### [RECORDS PROVIDED]

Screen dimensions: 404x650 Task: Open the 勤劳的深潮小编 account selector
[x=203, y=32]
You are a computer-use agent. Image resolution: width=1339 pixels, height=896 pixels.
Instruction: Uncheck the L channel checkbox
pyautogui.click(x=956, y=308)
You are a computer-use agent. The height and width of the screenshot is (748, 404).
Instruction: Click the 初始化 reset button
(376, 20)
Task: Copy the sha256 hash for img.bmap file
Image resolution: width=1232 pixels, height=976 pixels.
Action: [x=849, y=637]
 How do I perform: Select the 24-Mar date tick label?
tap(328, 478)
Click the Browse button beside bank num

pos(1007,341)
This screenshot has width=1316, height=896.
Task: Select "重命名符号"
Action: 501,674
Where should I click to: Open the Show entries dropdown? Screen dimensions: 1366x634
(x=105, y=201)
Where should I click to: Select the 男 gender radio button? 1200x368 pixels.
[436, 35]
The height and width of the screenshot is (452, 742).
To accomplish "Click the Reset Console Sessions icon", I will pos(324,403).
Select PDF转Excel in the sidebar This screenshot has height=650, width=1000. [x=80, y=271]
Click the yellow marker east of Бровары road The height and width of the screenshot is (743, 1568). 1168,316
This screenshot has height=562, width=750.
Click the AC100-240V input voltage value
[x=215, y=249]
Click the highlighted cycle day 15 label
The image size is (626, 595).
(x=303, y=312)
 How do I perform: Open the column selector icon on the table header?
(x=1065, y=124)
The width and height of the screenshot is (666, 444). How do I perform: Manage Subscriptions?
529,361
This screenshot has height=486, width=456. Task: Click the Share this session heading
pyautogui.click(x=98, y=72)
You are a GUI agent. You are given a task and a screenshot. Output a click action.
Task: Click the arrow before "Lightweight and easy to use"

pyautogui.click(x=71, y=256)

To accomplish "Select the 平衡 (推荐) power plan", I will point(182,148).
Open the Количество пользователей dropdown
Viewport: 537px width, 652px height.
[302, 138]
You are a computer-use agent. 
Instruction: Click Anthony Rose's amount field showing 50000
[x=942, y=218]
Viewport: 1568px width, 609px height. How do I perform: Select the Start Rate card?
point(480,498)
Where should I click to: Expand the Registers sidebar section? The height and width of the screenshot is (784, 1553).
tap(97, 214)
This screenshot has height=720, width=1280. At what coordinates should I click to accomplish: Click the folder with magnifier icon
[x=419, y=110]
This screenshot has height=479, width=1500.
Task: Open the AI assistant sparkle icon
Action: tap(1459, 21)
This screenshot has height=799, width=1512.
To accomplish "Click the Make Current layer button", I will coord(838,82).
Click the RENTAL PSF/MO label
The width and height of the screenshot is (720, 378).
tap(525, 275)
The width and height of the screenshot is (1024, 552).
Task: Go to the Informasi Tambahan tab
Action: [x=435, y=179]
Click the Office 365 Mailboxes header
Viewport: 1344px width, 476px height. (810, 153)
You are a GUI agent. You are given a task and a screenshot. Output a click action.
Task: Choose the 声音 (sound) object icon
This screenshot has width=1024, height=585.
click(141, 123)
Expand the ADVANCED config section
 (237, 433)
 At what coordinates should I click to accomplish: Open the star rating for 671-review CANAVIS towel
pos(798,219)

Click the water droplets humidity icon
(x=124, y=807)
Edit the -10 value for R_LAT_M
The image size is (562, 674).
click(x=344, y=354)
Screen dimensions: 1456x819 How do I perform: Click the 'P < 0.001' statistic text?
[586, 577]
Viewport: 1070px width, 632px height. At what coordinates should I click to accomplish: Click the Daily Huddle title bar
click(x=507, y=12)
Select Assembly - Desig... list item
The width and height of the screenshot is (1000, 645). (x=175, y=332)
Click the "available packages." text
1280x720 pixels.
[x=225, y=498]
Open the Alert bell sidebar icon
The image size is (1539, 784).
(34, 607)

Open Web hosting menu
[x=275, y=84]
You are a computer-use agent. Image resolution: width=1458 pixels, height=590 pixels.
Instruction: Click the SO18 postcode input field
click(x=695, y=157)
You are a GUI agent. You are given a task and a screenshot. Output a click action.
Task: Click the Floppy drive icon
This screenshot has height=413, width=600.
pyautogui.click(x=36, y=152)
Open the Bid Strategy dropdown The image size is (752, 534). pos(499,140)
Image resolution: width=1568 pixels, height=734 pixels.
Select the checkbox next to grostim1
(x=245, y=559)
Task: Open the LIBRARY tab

### [THE TASK]
I'd like the records returned exactly as they were written, please.

### [RESULT BELOW]
Screen dimensions: 404x650 Task: Open the 勤劳的深潮小编 account selector
[x=203, y=32]
You are a computer-use agent. Image resolution: width=1339 pixels, height=896 pixels.
Instruction: Uncheck the L channel checkbox
pyautogui.click(x=956, y=308)
You are a computer-use agent. The height and width of the screenshot is (748, 404).
Instruction: Click the 初始化 reset button
(376, 20)
Task: Copy the sha256 hash for img.bmap file
Image resolution: width=1232 pixels, height=976 pixels.
Action: [x=849, y=637]
 How do I perform: Select the 24-Mar date tick label?
tap(328, 478)
Click the Browse button beside bank num

pos(1007,341)
This screenshot has width=1316, height=896.
Task: Select "重命名符号"
Action: 501,674
Where should I click to: Open the Show entries dropdown? Screen dimensions: 1366x634
(x=105, y=201)
Where should I click to: Select the 男 gender radio button? 1200x368 pixels.
[436, 35]
The height and width of the screenshot is (452, 742).
To accomplish "Click the Reset Console Sessions icon", I will pos(324,403).
Select PDF转Excel in the sidebar This screenshot has height=650, width=1000. [x=80, y=271]
Click the yellow marker east of Бровары road The height and width of the screenshot is (743, 1568). 1168,316
This screenshot has height=562, width=750.
Click the AC100-240V input voltage value
[x=215, y=249]
Click the highlighted cycle day 15 label
The image size is (626, 595).
(x=303, y=312)
 How do I perform: Open the column selector icon on the table header?
(x=1065, y=124)
The width and height of the screenshot is (666, 444). How do I perform: Manage Subscriptions?
529,361
This screenshot has height=486, width=456. Task: Click the Share this session heading
pyautogui.click(x=98, y=72)
You are a GUI agent. You are given a task and a screenshot. Output a click action.
Task: Click the arrow before "Lightweight and easy to use"

pyautogui.click(x=71, y=256)

To accomplish "Select the 平衡 (推荐) power plan", I will point(182,148).
Open the Количество пользователей dropdown
Viewport: 537px width, 652px height.
[302, 138]
You are a computer-use agent. 
Instruction: Click Anthony Rose's amount field showing 50000
[x=942, y=218]
Viewport: 1568px width, 609px height. How do I perform: Select the Start Rate card?
point(480,498)
Where should I click to: Expand the Registers sidebar section? The height and width of the screenshot is (784, 1553).
tap(97, 214)
This screenshot has height=720, width=1280. At what coordinates should I click to accomplish: Click the folder with magnifier icon
[x=419, y=110]
This screenshot has height=479, width=1500.
Task: Open the AI assistant sparkle icon
Action: tap(1459, 21)
This screenshot has height=799, width=1512.
To accomplish "Click the Make Current layer button", I will coord(838,82).
Click the RENTAL PSF/MO label
The width and height of the screenshot is (720, 378).
tap(525, 275)
The width and height of the screenshot is (1024, 552).
Task: Go to the Informasi Tambahan tab
Action: [x=435, y=179]
Click the Office 365 Mailboxes header
Viewport: 1344px width, 476px height. (810, 153)
You are a GUI agent. You are given a task and a screenshot. Output a click action.
Task: Choose the 声音 (sound) object icon
This screenshot has width=1024, height=585.
click(141, 123)
Expand the ADVANCED config section
 (237, 433)
 At what coordinates should I click to accomplish: Open the star rating for 671-review CANAVIS towel
pos(798,219)

Click the water droplets humidity icon
(x=124, y=807)
Edit the -10 value for R_LAT_M
The image size is (562, 674).
click(x=344, y=354)
Screen dimensions: 1456x819 How do I perform: Click the 'P < 0.001' statistic text?
[586, 577]
Viewport: 1070px width, 632px height. At what coordinates should I click to accomplish: Click the Daily Huddle title bar
click(x=507, y=12)
Select Assembly - Desig... list item
The width and height of the screenshot is (1000, 645). (x=175, y=332)
Click the "available packages." text
1280x720 pixels.
[x=225, y=498]
Open the Alert bell sidebar icon
The image size is (1539, 784).
(34, 607)

Open Web hosting menu
[x=275, y=84]
You are a computer-use agent. Image resolution: width=1458 pixels, height=590 pixels.
Instruction: Click the SO18 postcode input field
click(x=695, y=157)
You are a GUI agent. You are given a task and a screenshot. Output a click action.
Task: Click the Floppy drive icon
This screenshot has height=413, width=600.
pyautogui.click(x=36, y=152)
Open the Bid Strategy dropdown The image size is (752, 534). pos(499,140)
Image resolution: width=1568 pixels, height=734 pixels.
Select the checkbox next to grostim1
(x=245, y=559)
Task: Open the LIBRARY tab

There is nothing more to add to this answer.